Рябов терпеливо ждал. Время сейчас было разъято для него на две неравные части: ту, длинную, из которой он приехал сюда, и эту — коротенькую, нелепую.
Завернув ребенка в свежую пеленку и прикрыв его, спящего, ватником, Кожин, уже снова вспотевший от хлопот, обернулся к гостю:
— Вот так и кантуюсь с утра до вечера, с зари до зари… А думаете, дочь понимает? Приедет на выходной и еще смеется: тебе, папаня, персональную пенсию дали специально для воспитания смены…
Рябов спросил:
— Послушайте, я не ошибаюсь: вы действительно были старшим оперуполномоченным в тридцать девятом году?
— Служил, — ответил Кожин. — Пришел в органы в тридцать втором по комсомольскому набору.
— Значит, вы должны помнить, как все это было с моим отцом!
— Товарищ, дорогой… — начал было Кожин и даже приветливо улыбнулся Рябову, желая что-то пояснить ему.
Но Рябов упрямо продолжал:
— По протоколам допросов очевидно, что отец первые дни отвергал обвинения, которые вы ему предъявляли.
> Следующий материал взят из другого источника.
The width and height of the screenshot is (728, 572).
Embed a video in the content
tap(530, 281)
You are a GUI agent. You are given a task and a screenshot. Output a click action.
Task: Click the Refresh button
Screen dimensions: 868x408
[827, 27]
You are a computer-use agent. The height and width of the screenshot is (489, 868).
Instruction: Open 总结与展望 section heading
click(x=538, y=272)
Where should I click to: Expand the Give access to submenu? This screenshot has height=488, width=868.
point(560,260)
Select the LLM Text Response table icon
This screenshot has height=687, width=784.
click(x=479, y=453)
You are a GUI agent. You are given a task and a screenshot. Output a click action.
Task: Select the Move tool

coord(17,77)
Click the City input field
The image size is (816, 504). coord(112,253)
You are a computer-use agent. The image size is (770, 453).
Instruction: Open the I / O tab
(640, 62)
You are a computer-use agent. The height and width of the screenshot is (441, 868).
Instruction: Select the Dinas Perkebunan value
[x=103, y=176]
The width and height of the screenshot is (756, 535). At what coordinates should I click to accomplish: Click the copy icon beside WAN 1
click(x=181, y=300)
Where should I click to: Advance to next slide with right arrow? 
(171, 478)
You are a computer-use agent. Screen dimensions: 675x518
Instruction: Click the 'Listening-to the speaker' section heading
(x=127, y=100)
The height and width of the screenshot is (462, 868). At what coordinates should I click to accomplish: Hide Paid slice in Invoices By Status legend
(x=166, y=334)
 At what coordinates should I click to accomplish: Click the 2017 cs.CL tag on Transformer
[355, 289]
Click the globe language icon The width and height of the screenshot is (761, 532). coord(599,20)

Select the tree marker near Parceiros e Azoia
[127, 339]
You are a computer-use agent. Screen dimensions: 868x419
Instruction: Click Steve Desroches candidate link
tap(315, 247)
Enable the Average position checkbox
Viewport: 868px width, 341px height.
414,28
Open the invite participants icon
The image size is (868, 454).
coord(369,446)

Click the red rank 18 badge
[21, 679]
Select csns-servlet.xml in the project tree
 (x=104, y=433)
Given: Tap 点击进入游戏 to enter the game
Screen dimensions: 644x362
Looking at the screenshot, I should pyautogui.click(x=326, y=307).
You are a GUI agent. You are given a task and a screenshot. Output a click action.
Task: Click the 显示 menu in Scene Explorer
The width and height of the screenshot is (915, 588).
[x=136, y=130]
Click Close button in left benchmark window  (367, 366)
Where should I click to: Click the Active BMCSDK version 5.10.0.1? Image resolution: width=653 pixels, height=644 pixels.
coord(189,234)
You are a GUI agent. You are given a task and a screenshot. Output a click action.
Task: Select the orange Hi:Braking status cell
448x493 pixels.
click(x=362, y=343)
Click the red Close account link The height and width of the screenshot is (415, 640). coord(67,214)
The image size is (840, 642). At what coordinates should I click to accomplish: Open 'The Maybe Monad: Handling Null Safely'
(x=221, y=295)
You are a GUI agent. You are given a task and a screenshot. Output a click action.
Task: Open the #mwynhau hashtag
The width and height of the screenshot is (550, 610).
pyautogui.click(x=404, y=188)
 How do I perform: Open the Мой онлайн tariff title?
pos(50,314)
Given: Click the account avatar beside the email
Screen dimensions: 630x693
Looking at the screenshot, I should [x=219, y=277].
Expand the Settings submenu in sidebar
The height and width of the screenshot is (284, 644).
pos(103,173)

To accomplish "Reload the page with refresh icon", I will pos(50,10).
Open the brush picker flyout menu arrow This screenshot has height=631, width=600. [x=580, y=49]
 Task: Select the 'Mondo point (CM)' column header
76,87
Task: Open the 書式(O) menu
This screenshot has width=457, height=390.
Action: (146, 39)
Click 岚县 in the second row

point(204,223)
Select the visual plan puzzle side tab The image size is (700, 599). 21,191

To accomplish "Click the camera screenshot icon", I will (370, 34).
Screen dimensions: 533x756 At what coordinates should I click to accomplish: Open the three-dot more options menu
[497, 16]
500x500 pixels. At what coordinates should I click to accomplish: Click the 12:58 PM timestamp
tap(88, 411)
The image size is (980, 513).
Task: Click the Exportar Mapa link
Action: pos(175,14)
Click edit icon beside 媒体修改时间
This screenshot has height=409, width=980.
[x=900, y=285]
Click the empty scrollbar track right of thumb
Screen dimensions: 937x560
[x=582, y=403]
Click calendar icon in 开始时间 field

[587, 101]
А потом внезапно всё подписал… Вы не бойтесь, я не пришел к вам сводить счеты, мстить. Мне и не придумать мести… В сущности, я даже не очень точно понимаю, зачем мне понадобилось идти к вам…
Рябов разлил по стаканам водку, рука у него дрожала, но, когда он выпил, она перестала дрожать. Кожин глотнул вслед за ним. Он хмелел, но Рябов этого не замечал. На него самого алкоголь сейчас не действовал, а только отгораживал, оставлял в одиночестве.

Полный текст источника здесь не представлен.